DeepMind and EMBL-EBI give away the AlphaFold protein database

On July 22, 2021, DeepMind and EMBL’s European Bioinformatics Institute (EMBL-EBI) launched the AlphaFold Protein Structure Database, making AlphaFold’s predicted protein structures freely and openly available to the scientific community. The launch announcement framed the release as the most complete and accurate database of predicted 3D structures of human proteins, covering the roughly 20,000 proteins expressed by the human genome.

The peer-reviewed account, “AlphaFold Protein Structure Database: massively expanding the structural coverage of protein-sequence space with high-accuracy models” by Mihaly Varadi, Stephen Anyango and colleagues, appeared in Nucleic Acids Research in November 2021. The paper reports free access to over 360,000 predicted structures across 21 proteomes at the time of publication, accessible through web pages, programmatic APIs, and bulk download.

Supplied entries
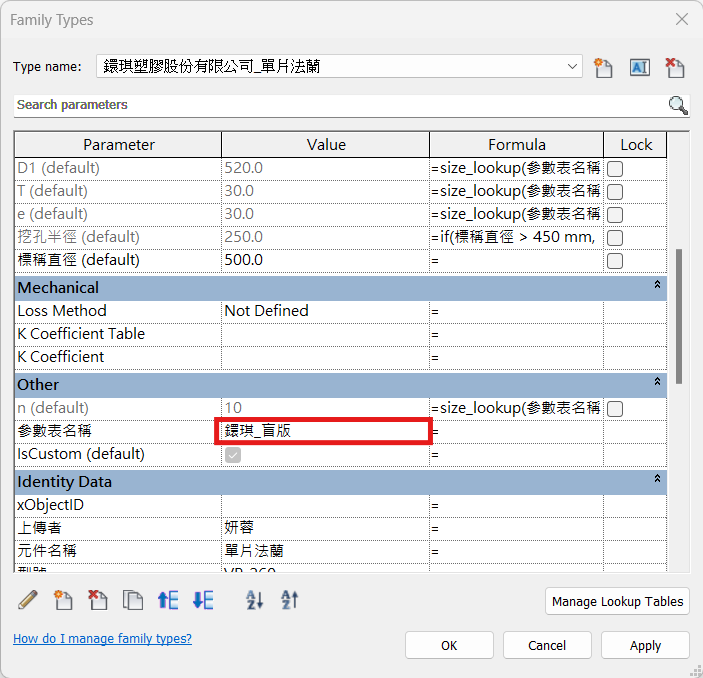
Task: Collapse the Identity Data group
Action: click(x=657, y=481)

---

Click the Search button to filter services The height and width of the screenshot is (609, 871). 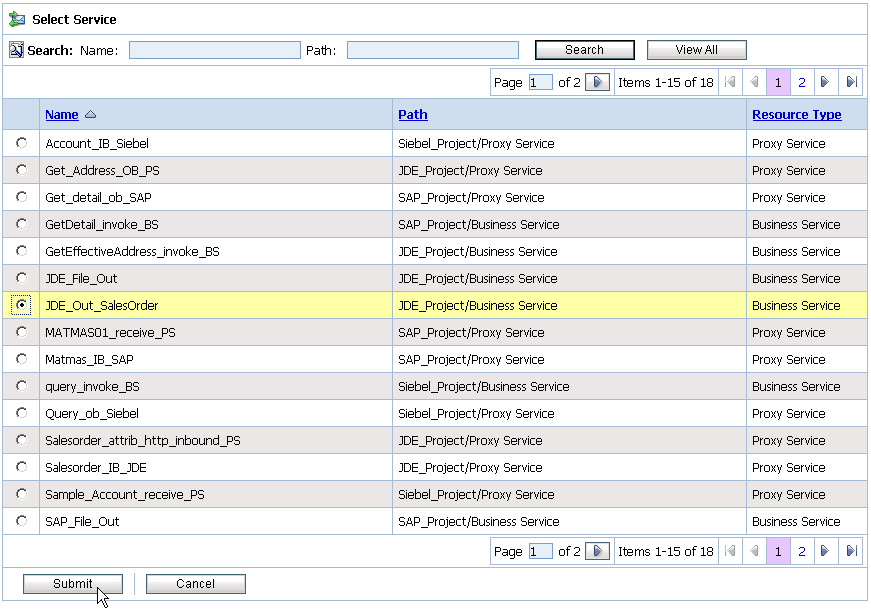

Assignment 1
Answer these questions using the text on the AlphaFold database:
(a) On what date was the database launched?
(b) In which journal did the peer-reviewed account appear?
(c) Through what means does the paper say the predicted structures can be accessed?
Assignment 2
For each statement, decide whether it agrees with the text on the AlphaFold database. Answer yes or no, and quote the words from the text that decide it.
(a) The launch covered roughly 20,000 human proteins.
(b) EMBL-EBI launched the database on its own.
(c) When the paper was published, the database held predicted structures from 12 proteomes.
Assignment 3
Resume the text on the AlphaFold database after its final sentence, and continue it with a few more sentences.
The listing is separate material with no connection to the text on the AlphaFold database.

Task output 1
(a) July 22, 2021
(b) Nucleic Acids Research
(c) Web pages, programmatic APIs, and bulk download

Task output 2
(a) Yes: "covering the roughly 20,000 proteins expressed by the human genome"
(b) No: "DeepMind and EMBL’s European Bioinformatics Institute (EMBL-EBI) launched the AlphaFold Protein Structure Database"
(c) No: "over 360,000 predicted structures across 21 proteomes"

Task output 3
The point of the database was scale. Determining a protein structure in the lab can take months or years; AlphaFold made prediction fast, and giving the predictions away meant any researcher could look up a structure instead of solving it. EMBL-EBI Director Ewan Birney described the resource as one of the most important datasets since the mapping of the human genome.

The database kept growing. By a 2022 expansion it held over 200 million entries, providing broad coverage of the UniProt protein database - close to every catalogued protein known to science. This turned AlphaFold from a contest-winning model (see AlphaFold 2 at CASP14, 2020) into shared scientific infrastructure used by millions of researchers worldwide.